I have quoted some folks who believe that the Modern Project is relativism descending from Nominalism.

That is certainly NOT to say that all relativists are immoral. Far from it.

However, if relativism is doctrinal, then what is "morality" but the values of X or the values of Y?

It either is or ain't murder, even with distinctions as to degree. Can't be not-murder for IT and murder for Rick.

Unless we live in Babel.

PaulNoonan said...

IT can certainly believe that individual choice is extrinsically valuable, but why? Why should I care about his choice so long as he has no power to threaten mine?

I believe the simplest answer to this question is that the alternative is slavery.

PaulNoonan said...

Leon is a Luddite quote of the day:

I have to say that I'm pessimistic. I think growing up in the United States in the post-World War II era was as good a time as one could wish for--we got all those things that were in the 1939 World's Fair: washing machines, dishwashers, products to relieve the arduous toil of everyday life. Yet all those things haven't made anybody happier. We're not grateful for those devices. You could not today put on a World's Fair and arouse intense longings for a future we don't know.
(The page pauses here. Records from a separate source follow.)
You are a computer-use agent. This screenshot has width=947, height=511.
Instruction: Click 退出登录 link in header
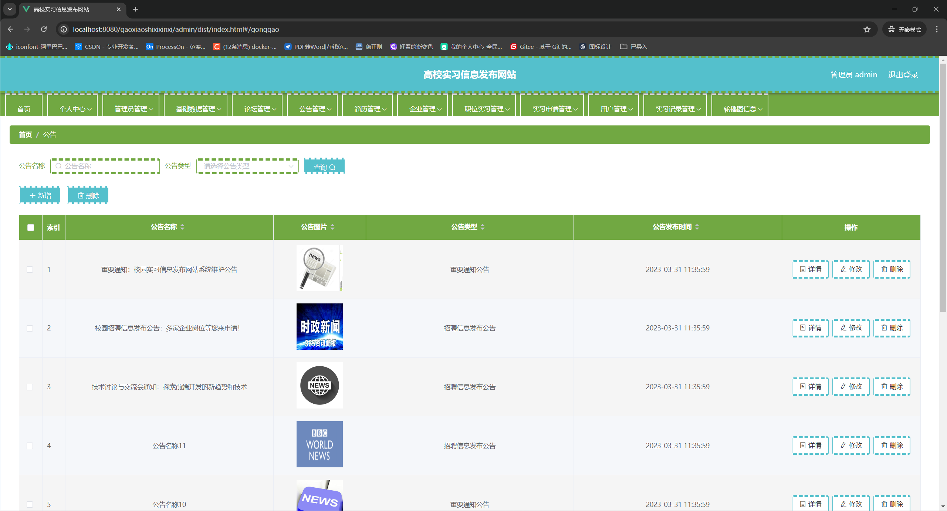click(903, 75)
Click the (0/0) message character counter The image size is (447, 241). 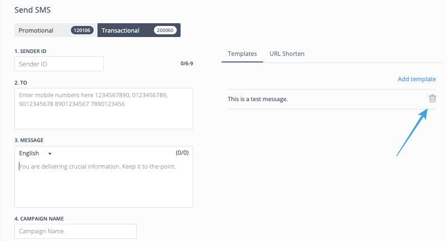click(182, 153)
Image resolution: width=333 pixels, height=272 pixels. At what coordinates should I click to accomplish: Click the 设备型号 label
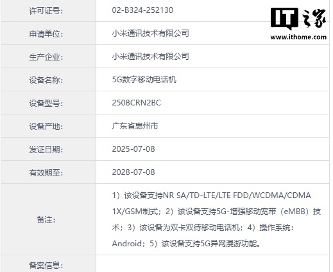click(x=46, y=104)
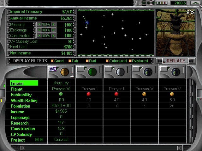Click the Procyon IV planet globe icon

148,72
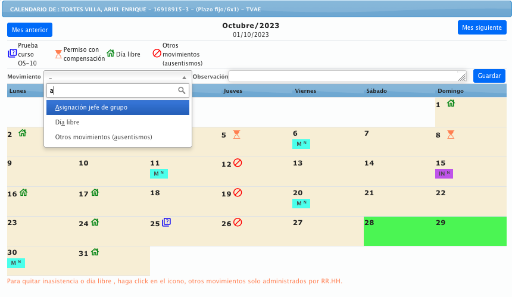The height and width of the screenshot is (297, 512).
Task: Go to previous month with Mes anterior
Action: [x=30, y=30]
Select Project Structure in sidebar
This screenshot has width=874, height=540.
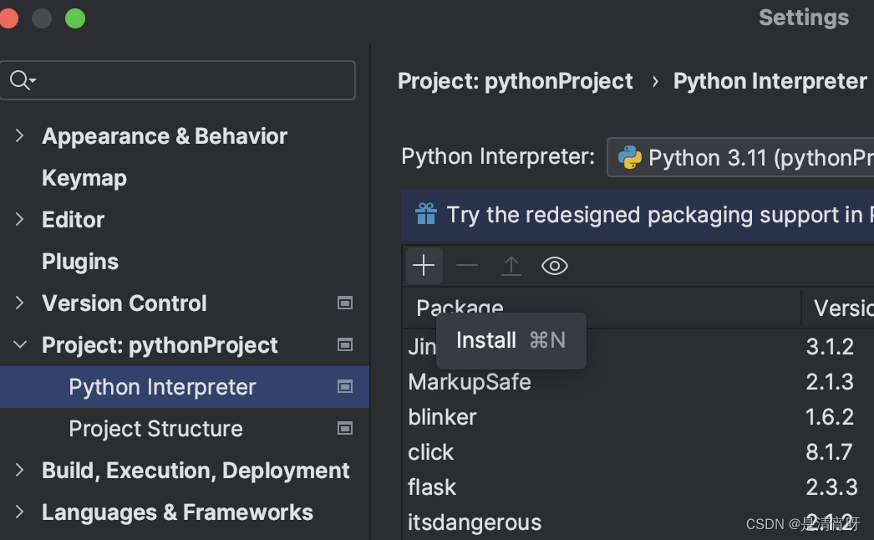click(x=155, y=429)
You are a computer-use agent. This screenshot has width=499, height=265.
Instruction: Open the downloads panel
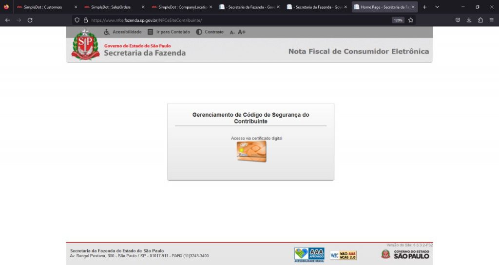469,20
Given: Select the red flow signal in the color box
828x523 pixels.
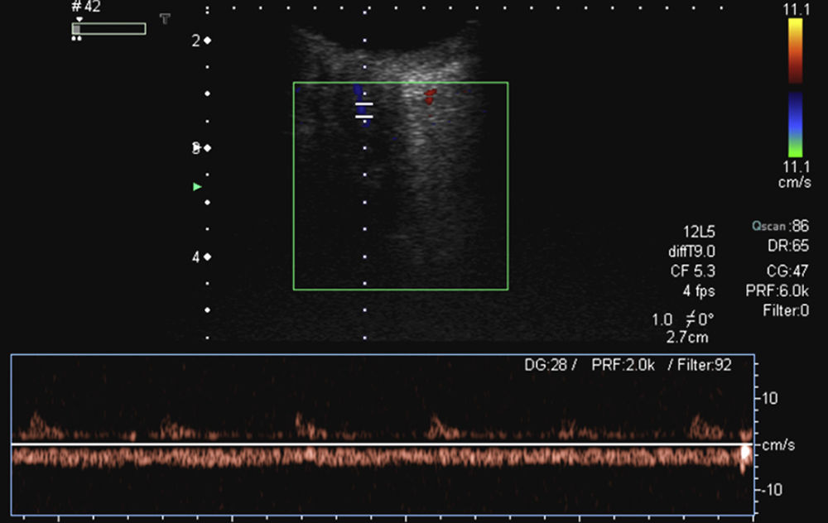Looking at the screenshot, I should (x=429, y=97).
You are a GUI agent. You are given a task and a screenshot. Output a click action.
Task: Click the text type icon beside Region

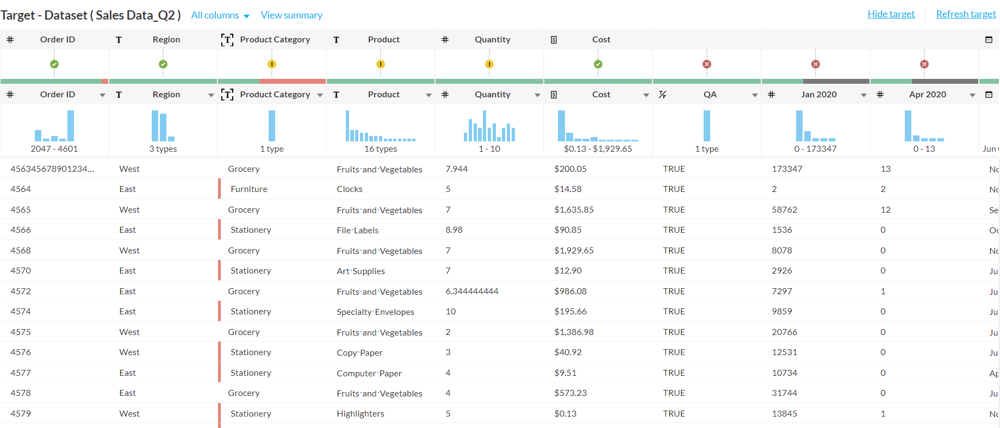click(x=119, y=95)
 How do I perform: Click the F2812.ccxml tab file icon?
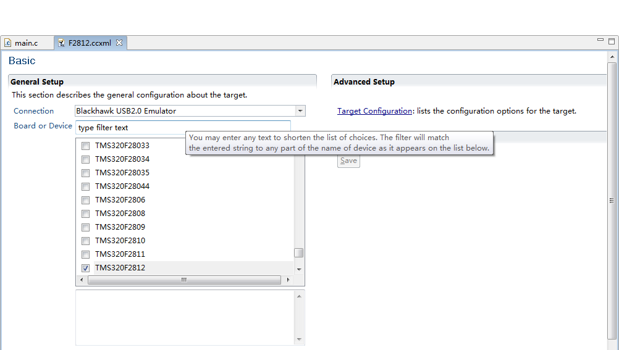pyautogui.click(x=61, y=43)
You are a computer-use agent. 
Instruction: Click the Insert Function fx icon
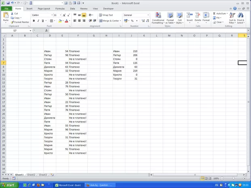tap(47, 31)
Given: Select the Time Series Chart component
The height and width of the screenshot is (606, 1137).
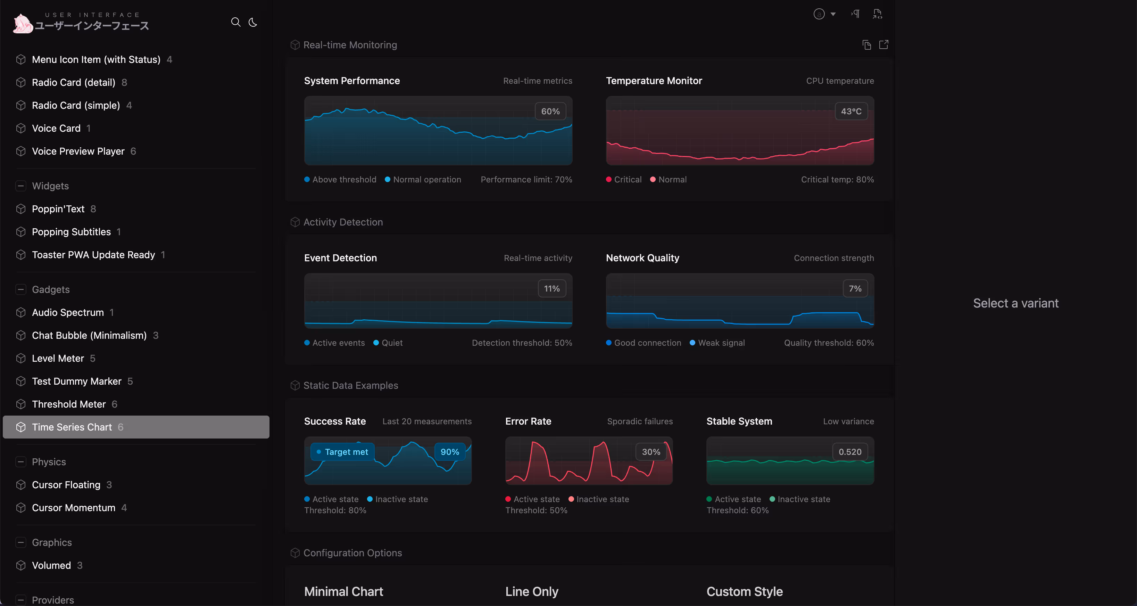Looking at the screenshot, I should point(72,427).
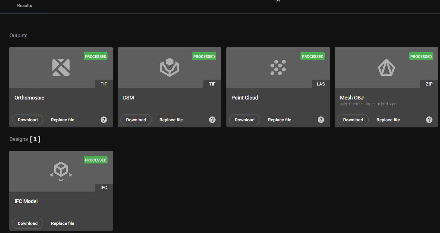Screen dimensions: 440x233
Task: Open help for the DSM output
Action: click(x=212, y=120)
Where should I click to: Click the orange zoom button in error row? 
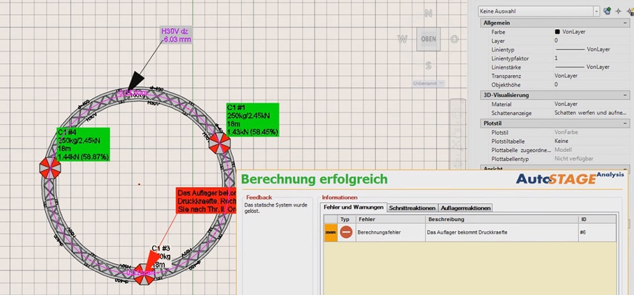331,232
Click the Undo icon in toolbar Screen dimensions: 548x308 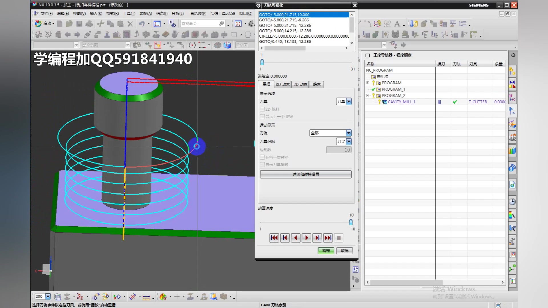(x=142, y=24)
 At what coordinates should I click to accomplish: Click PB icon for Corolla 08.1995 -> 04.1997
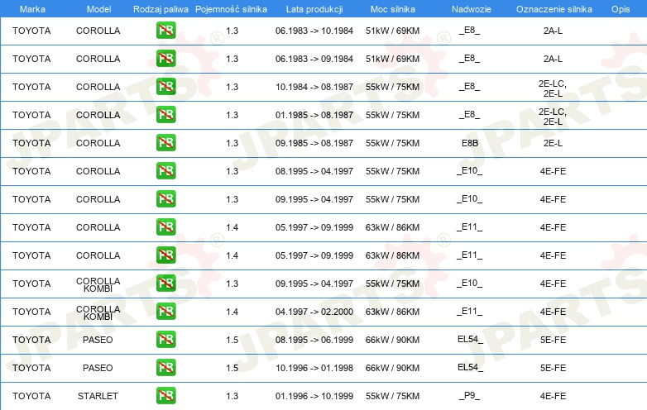click(x=165, y=170)
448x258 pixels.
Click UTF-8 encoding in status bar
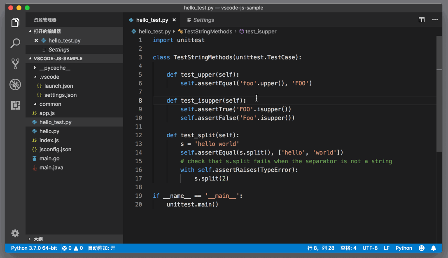tap(370, 248)
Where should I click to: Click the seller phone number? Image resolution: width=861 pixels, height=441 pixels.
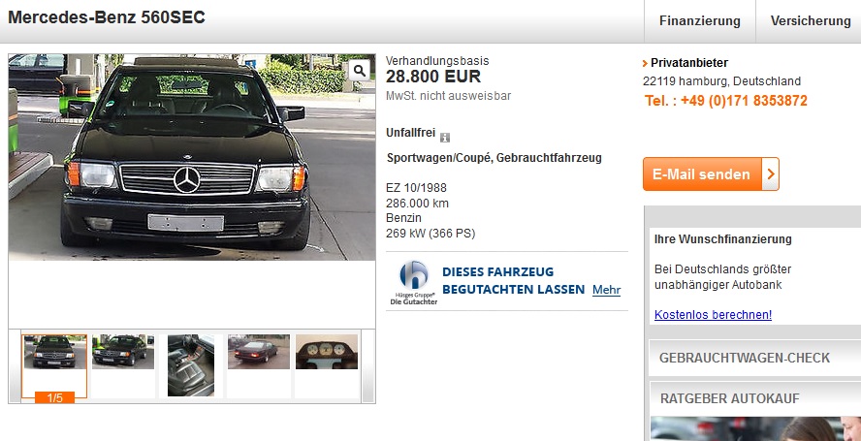726,101
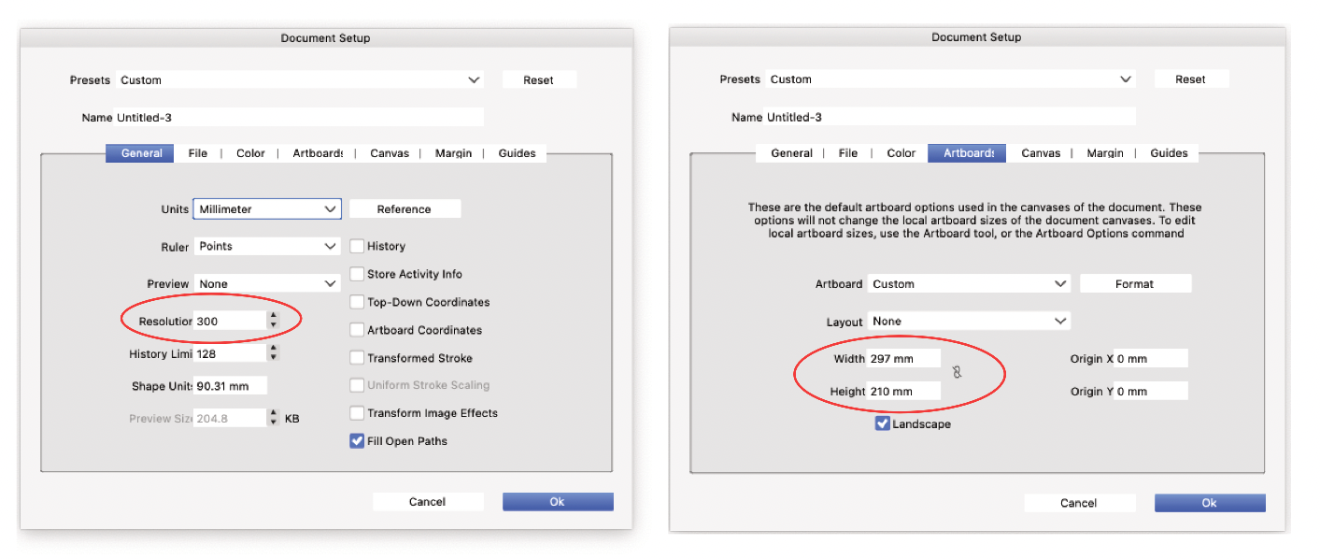Click the Shape Units field showing 90.31 mm
1320x559 pixels.
[x=230, y=386]
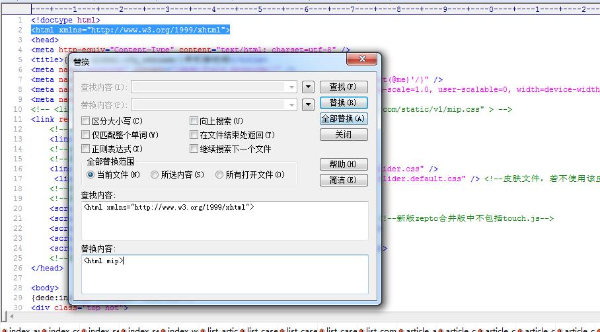This screenshot has width=600, height=332.
Task: Click the 查找(F) find button
Action: point(343,87)
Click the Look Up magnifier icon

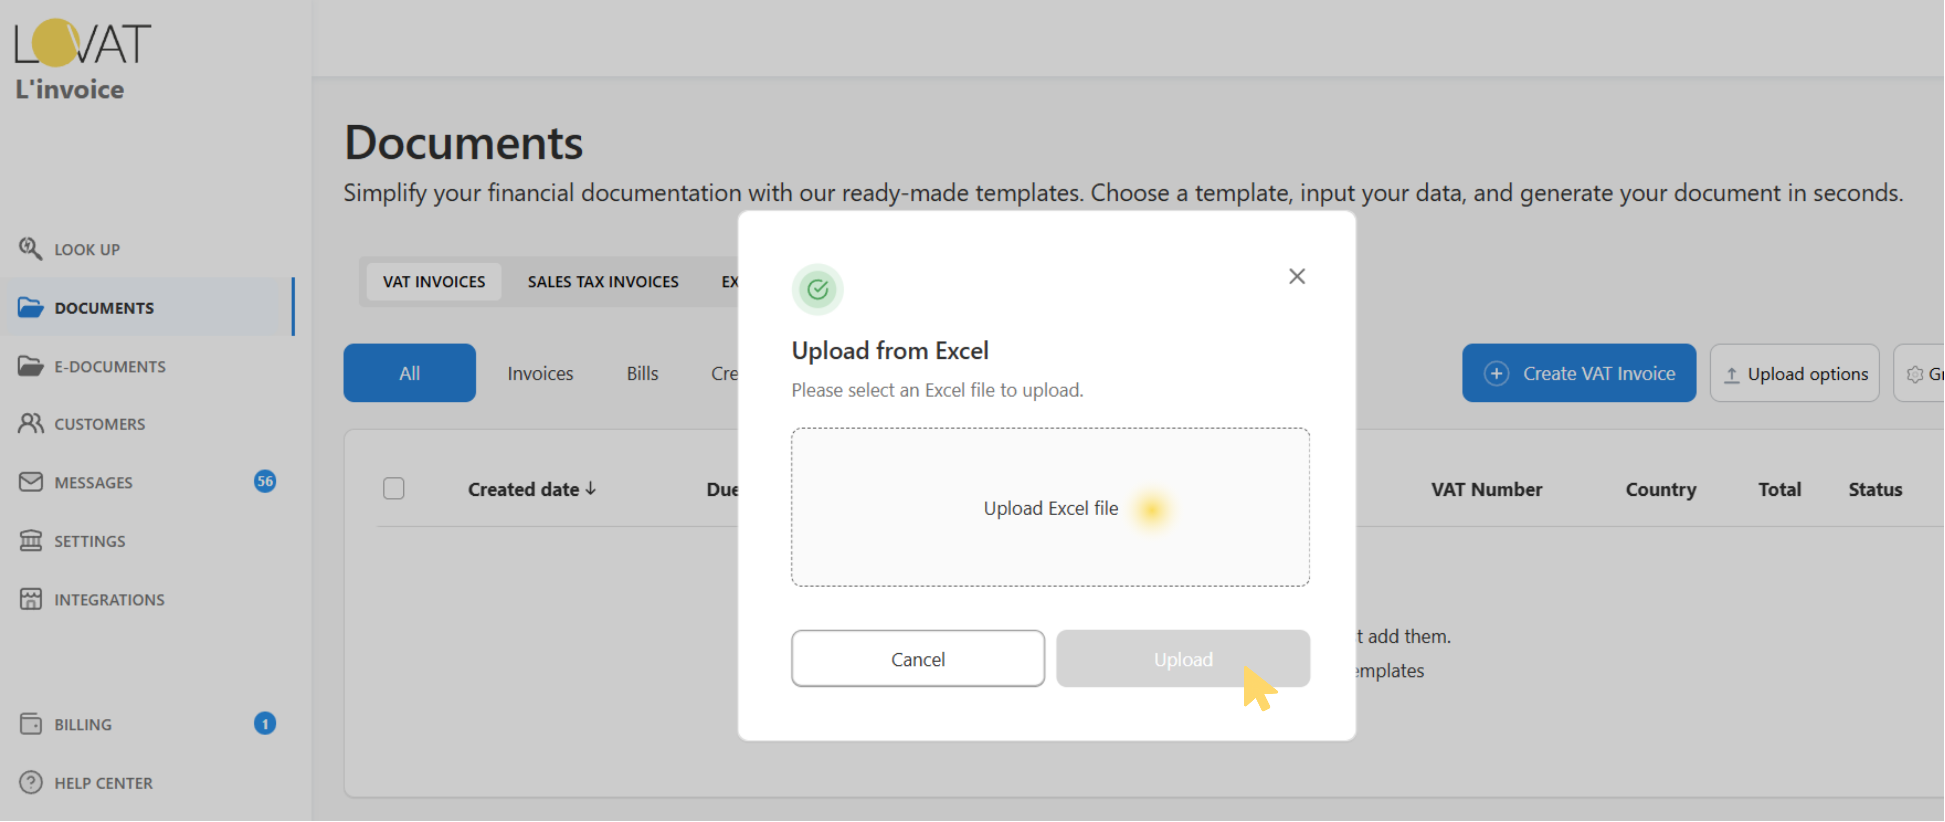[30, 248]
We simply couldn't do it, because there are no more deep unfulfilled human wishes for which technology of the future is going to provide the answer. Yes, we'd like a cure for cancer, and prevention of Alzheimer's disease. But in terms of how we live, we already have more than what we need to live well.

http://www.reason.com/blog/show/114637.html

Leon loves frailty and death quote of the day:

The finitude of human life is a blessing for every individual, whether he knows it or not.

http://www.reason.com/news/show/34771.html

And how about a quote that shows both? The additional commentary comes from Virginia Postrel:

In his 1985 book, "Toward a More Natural Science," Kass criticizes moderns for not emulating the ancient Greeks: "We, on the other hand, with our dissection of cadavers, organ transplantation, cosmetic surgery, body shops, laboratory fertilization, surrogate wombs, gender-change surgery, 'wanted' children, 'rights over our bodies,' sexual liberation and other practices and beliefs that insist on our independence and autonomy, live more and more wholly for the here and now, subjugating everything we can to the exercise of our wills, with little respect for the nature and meaning of bodily life."

Congress is basing legislation on the reasoning of a man who finds the dissection of cadavers morally troubling. This isn't about the 21st century. It's about the 16th.